## RECORDS SHOWN
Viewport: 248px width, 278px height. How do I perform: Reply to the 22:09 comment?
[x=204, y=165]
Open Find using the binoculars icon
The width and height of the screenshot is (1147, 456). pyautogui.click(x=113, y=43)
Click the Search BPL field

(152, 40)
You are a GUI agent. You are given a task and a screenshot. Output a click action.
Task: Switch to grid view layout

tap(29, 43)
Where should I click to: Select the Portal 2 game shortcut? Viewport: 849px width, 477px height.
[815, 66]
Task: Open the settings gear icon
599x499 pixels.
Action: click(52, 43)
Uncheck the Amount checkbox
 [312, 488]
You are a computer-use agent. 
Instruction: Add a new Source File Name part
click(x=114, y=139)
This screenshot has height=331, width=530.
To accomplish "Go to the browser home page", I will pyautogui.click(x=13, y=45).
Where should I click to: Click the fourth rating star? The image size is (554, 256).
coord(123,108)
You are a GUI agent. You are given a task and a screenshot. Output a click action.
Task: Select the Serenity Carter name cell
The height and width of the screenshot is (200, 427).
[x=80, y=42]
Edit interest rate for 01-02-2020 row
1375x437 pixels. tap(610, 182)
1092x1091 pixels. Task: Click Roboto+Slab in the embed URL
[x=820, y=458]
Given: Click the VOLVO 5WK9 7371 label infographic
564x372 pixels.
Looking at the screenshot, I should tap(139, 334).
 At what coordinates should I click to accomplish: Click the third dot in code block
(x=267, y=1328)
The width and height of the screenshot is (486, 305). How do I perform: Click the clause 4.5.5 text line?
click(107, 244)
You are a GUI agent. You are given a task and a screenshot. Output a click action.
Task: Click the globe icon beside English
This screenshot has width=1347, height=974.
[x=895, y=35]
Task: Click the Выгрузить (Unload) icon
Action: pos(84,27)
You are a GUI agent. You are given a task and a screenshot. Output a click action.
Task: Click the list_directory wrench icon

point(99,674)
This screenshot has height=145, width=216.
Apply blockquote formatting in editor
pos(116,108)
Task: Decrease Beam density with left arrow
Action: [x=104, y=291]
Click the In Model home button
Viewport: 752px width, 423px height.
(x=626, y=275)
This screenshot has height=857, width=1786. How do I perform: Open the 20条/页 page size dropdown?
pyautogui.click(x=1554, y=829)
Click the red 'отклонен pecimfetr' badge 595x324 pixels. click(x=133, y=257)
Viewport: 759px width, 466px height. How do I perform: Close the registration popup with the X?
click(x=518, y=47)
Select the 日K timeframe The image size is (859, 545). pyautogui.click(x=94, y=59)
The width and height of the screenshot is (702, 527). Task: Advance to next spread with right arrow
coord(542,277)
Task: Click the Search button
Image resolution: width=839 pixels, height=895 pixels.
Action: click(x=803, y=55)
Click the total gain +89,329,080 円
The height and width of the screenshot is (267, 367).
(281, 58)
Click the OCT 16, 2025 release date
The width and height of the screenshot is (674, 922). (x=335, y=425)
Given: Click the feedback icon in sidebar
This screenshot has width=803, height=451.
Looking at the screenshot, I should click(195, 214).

## ACTION ITEM
Generate an exact reproduction of all entries.

## EXERCISE RESULT
Viewport: 248px width, 278px height. How do I perform: Reply to the 22:09 comment?
[x=204, y=165]
Open Find using the binoculars icon
The width and height of the screenshot is (1147, 456). pyautogui.click(x=113, y=43)
Click the Search BPL field

(152, 40)
You are a GUI agent. You are given a task and a screenshot. Output a click action.
Task: Switch to grid view layout

tap(29, 43)
Where should I click to: Select the Portal 2 game shortcut? Viewport: 849px width, 477px height.
[815, 66]
Task: Open the settings gear icon
599x499 pixels.
Action: click(52, 43)
Uncheck the Amount checkbox
 [312, 488]
You are a computer-use agent. 
Instruction: Add a new Source File Name part
click(x=114, y=139)
This screenshot has height=331, width=530.
To accomplish "Go to the browser home page", I will pyautogui.click(x=13, y=45).
Where should I click to: Click the fourth rating star? The image size is (554, 256).
coord(123,108)
You are a GUI agent. You are given a task and a screenshot. Output a click action.
Task: Select the Serenity Carter name cell
The height and width of the screenshot is (200, 427).
[x=80, y=42]
Edit interest rate for 01-02-2020 row
1375x437 pixels. tap(610, 182)
1092x1091 pixels. Task: Click Roboto+Slab in the embed URL
[x=820, y=458]
Given: Click the VOLVO 5WK9 7371 label infographic
564x372 pixels.
Looking at the screenshot, I should tap(139, 334).
 At what coordinates should I click to accomplish: Click the third dot in code block
(x=267, y=1328)
The width and height of the screenshot is (486, 305). How do I perform: Click the clause 4.5.5 text line?
click(107, 244)
You are a GUI agent. You are given a task and a screenshot. Output a click action.
Task: Click the globe icon beside English
This screenshot has width=1347, height=974.
[x=895, y=35]
Task: Click the Выгрузить (Unload) icon
Action: pos(84,27)
You are a GUI agent. You are given a task and a screenshot. Output a click action.
Task: Click the list_directory wrench icon

point(99,674)
This screenshot has height=145, width=216.
Apply blockquote formatting in editor
pos(116,108)
Task: Decrease Beam density with left arrow
Action: [x=104, y=291]
Click the In Model home button
Viewport: 752px width, 423px height.
(x=626, y=275)
This screenshot has height=857, width=1786. How do I perform: Open the 20条/页 page size dropdown?
pyautogui.click(x=1554, y=829)
Click the red 'отклонен pecimfetr' badge 595x324 pixels. click(x=133, y=257)
Viewport: 759px width, 466px height. How do I perform: Close the registration popup with the X?
click(x=518, y=47)
Select the 日K timeframe The image size is (859, 545). pyautogui.click(x=94, y=59)
The width and height of the screenshot is (702, 527). Task: Advance to next spread with right arrow
coord(542,277)
Task: Click the Search button
Image resolution: width=839 pixels, height=895 pixels.
Action: click(x=803, y=55)
Click the total gain +89,329,080 円
The height and width of the screenshot is (267, 367).
(281, 58)
Click the OCT 16, 2025 release date
The width and height of the screenshot is (674, 922). (x=335, y=425)
Given: Click the feedback icon in sidebar
This screenshot has width=803, height=451.
Looking at the screenshot, I should click(195, 214).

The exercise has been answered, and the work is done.